By the end of 2017, NASA plans to purchase both crew and cargo delivery services to the International Space Station from commercial suppliers. Near the planned end-of-life for ISS, NASA intends to transition low Earth orbit (LEO) operations from government-led to commercially-driven as a result of greater involvement from the private sector. CASIS has seen increasing demand for use of the ISS National Lab to support research and development in numerous fields. This session will highlight the R&D opportunities in low Earth orbit ranging from LEO commercialization efforts related to advancing protein crystal growth studies for drug discovery and delivery; stem cell, organs-on-chips, and vascularized tissue research for organ bioengineering; and use of 3D printing capabilities and superior optical fiber manufacturing for on-orbit production.

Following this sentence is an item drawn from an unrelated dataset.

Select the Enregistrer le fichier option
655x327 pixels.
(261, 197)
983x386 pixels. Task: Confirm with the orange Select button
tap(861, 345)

This session explores the barriers that women face when pursuing education and careers in science, technology, engineering, and mathematics. The featured panel represents three generations of women whose work has been centered on the International Space Station. They will share and discuss the experiences, inspirations, opportunities, and strategies that enabled them to break through gender barriers and discuss methods for addressing and eliminating them in the future.
Genes in SpaceTM named Julian Rubinfien, a high school student from New York, the winner of the second annual Genes in SpaceTM competition. The innovative contest challenges students in grades seven through 12 to design an experiment to solve a real-life space exploration problem through DNA analysis. The winning experiment will be conducted aboard the International Space Station (ISS) using miniPCR™ technology.
NASA Astronaut Josh Cassada will join the 2016 ISS R&D Conference for a special luncheon presentation. Cassada, a physicist by training, was selected in NASA’s 21st Astronaut class in 2013. He is currently in astronaut training for a future spaceflight mission. During his presentation, Cassada will give an inspirational overview of his journey to becoming an astronaut and highlight the current training that is preparing him to reach the International Space Station and beyond.
The Genes in Space competition challenges students in 7-12th grades to design an experiment that can solve a space exploration problem through DNA analysis. This session will present the results from last year’s winning experiment that tested the polymerase chain reaction to study epigenetic changes aboard the ISS. Meet the 17-year-old high school student who led the first successful DNA amplification in space as well as the 2016 Genes in Space Finalists.